We're trying to set up netflow based billing for our hosting environment. We're dual homed to two different ISPs using BGP peering with each (ASN 18817). The drawing below shows the logical setup: The routers are each Cat6506E with Sup32 and PFC3B/MFSC2A running 12.2(33)SXJ. The direct link between is layer 3 (routed ports) for iBGP peering. The dark line is a layer 2 LAN made up of multiple switches (not shown) each connected to both 6500's with spanning-tree for loop protection. These switches also provide a layer-2 path between routers but the configured BGP peering is set to the layer-3 port IP on the link. There is at least one firewall connected directly to a 6500. The firewalls are all ASAs connected to any one of the not-shown mid-span switches. The router interfaces to the layer-2 LAN is a VLAN SVI using GLBP to provde a redundant gateway. There are multiple subnets on this vlan configured as secondary IP addresses on the VLAN interface (and in the GLBP gateway configs).
The question is: how do we collect stats from all traffic to/from the internet without collecting any local traffic (firewall to firewall) and without getting duplicate flows sent to our collector?
I was hoping to just put "ip flow ingress" and "ip flow egress" on the ISP facing L3 ports but that's not actually collecting outgoing flows (appears egress netflow may not be supported on the 6500).

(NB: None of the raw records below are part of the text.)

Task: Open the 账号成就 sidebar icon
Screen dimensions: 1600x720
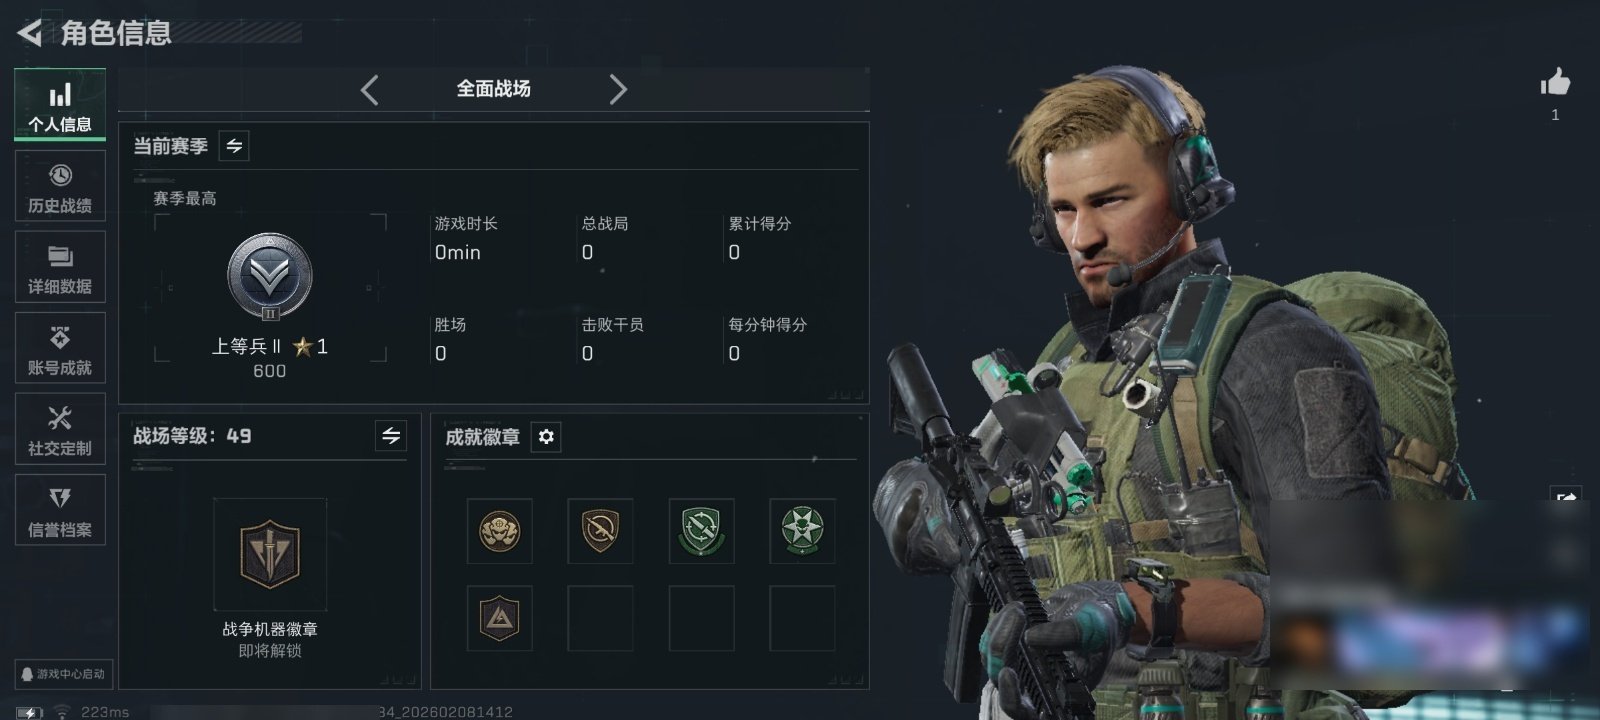Action: coord(60,348)
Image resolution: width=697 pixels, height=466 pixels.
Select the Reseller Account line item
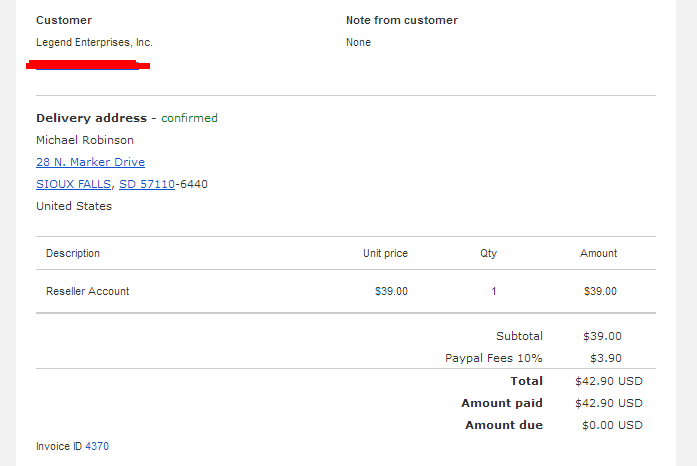pyautogui.click(x=88, y=291)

I added "ip flow ingress" to the VLAN interface but that didn't seem to fix it so I also addes the global command "ip flow ingress layer2-switched vlan 50". However after a small change to the layer2 LAN some (but not all) of our clients saw a near doubling of bandwidth (according to netflow). We compared the netflow stats to the server port usage stats for one client and it looks like we were under reporting before the change and appear to be over-reporting now. I'm thinking the overage is either because we're counting MLS traffic flowing between subnets on the layer-2 LAN but can't verify. With GLBP moving the default gateway and MSTP blocking at least one uplink from a mid-span switch to a 6500, traffic flows can be difficult to predict. Especially when you don't know exactly when a flow gets accounted. For instance, if a packet comes into one 6500 becase that's the only layer-2 path to the gateway BUT the gateway is currently on the other 6500, does the first 6500 count that flow or does the second one count it or will both? etc etc.
Fixed my own problem. I removed the line "ip flow ingress layer2-switched vlan 50" and left the "ip flow ingress" on the internet facing port and the VLAN SVI. I did not add any netflow commands on the routed link between routers under the theory that any traffic crossing that path was already conted for on one of the other two interfaces.

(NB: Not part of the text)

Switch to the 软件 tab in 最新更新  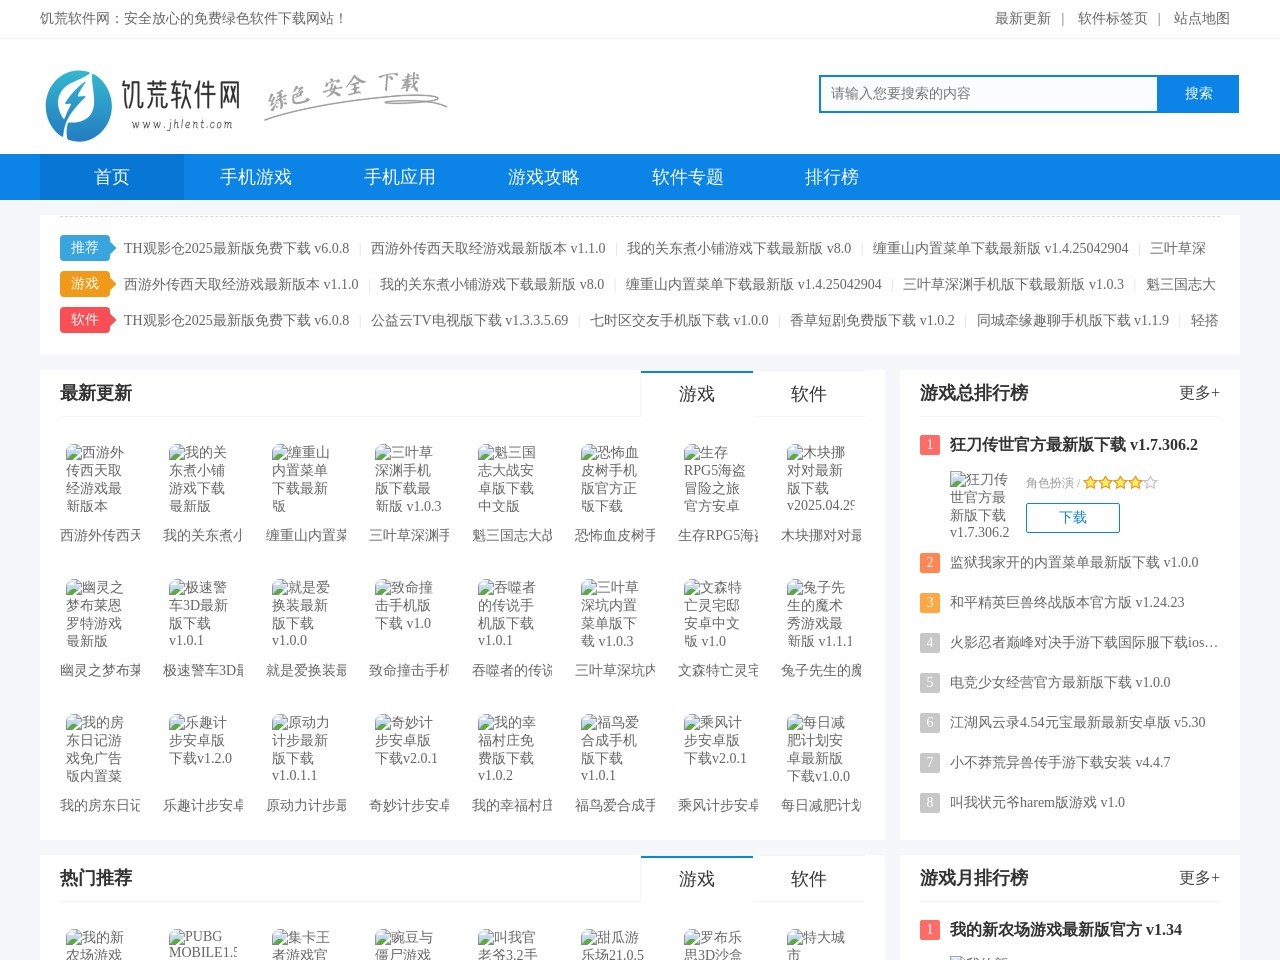click(x=808, y=394)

After leaving this run for a week our flow totals from NDE and from an fprobe (sniffing a span port) are within 0.01% of each other.
What's weird though is that we tested with the layer2-switched command prior to deployment and had very accurate results. The only change to the LAN was the removal of a non-involved router. AND we upgraded the IOS on the 6500's to SXJ. Whether the code change or router removal caused the over counting of flows is a question for the ages.